Something remarkable has taken place across Oyo State; a transformation that goes far beyond beautification or routine sanitation.


It is a deliberate reordering of priorities where the environment is treated not as an accessory to development, but as its beating heart.


Under Governor Seyi Makinde and his Commissioner for Environment and Natural Resources, Hon. Seun Ashamu, Oyo has proved that genuine progress happens when human welfare and environmental balance advance side by side.


Hon. Ashamu, a forward-thinking technocrat, has anchored this vision on a simple yet profound belief: “When you protect nature, you protect livelihoods.”


This philosophy has turned environmental reform from a background policy into a daily reality, one that touches streets, farms, rivers, and homes.



In his hands, the environment is not just about green spaces, but about economic vitality, public health, and community pride.

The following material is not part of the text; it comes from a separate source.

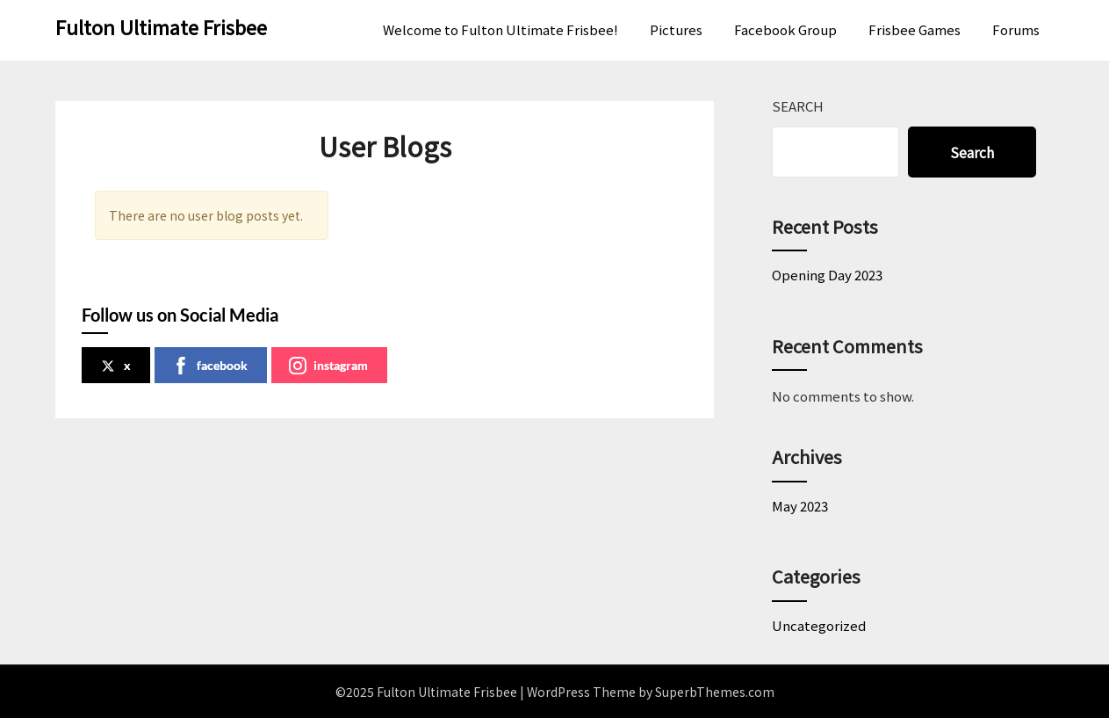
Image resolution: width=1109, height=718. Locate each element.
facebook (210, 365)
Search (798, 106)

For decades, Oyo was defined by recurring floods and unchecked waste, challenges that eroded confidence in urban governance.
But through targeted mapping of flood-prone zones, continuous desilting of waterways, and the restoration of natural wetlands, the state has begun to reverse years of neglect.
Areas once paralysed by seasonal flooding are now seeing the rains differently, not as a threat, but as a return of rhythm and life.
Urban sanitation, too, has witnessed a quiet revolution. The government’s cleaner city initiative now operates on accountability and participation.
Contractors are closely monitored, residents are mobilised, and every community is encouraged to take ownership of its cleanliness.
Ibadan and other major towns are beginning to wear a new look, streets clearer, air fresher, public spaces reclaimed from decay. The difference is not just visible; it is deeply felt.
Beyond the city limits, the state’s rural communities in Oke-Ogun, Ogbomoso, and Ibarapa are integrating environmental awareness into farming practices.
With government support, farmers are adopting soil protection, afforestation, and erosion control techniques that safeguard both the land and their livelihoods.
The shift is subtle but powerful, a recognition that economic survival depends on environmental care.
By treating environmental management as social investment, Oyo has made sustainability practical and profitable.
Cleaner neighbourhoods reduce disease; green belts cool the cities; protected soils yield better crops. The benefits ripple through every aspect of daily life, healthier citizens, lower costs, and a more stable ecosystem.
Ashamu’s style is methodical rather than dramatic. He focuses on structure, not slogans, on long-term systems rather than one-off gestures.
Through education clubs, community awareness programmes, and hands-on participation drives, he is nurturing a culture where every citizen understands their role as a guardian of the environment.
That cultural awakening is perhaps Oyo’s greatest triumph. Across towns and villages, residents are embracing shared responsibility, organising communal clean-ups, safeguarding drains, and holding one another to account.
The mindset has shifted from waiting for government action to acting for collective good.
The results, though often quiet, are transformative.
Flood risks are falling, cityscapes are cleaner, and the once-distant idea of environmental consciousness is becoming part of Oyo’s everyday identity.
In Oyo today, development no longer competes with the environment, it depends on it. The state’s evolving story is not just about renewal of land and water, but renewal of values.
Through steady planning and shared commitment, Oyo has shown that when people and policy work with nature, true progress begins to grow.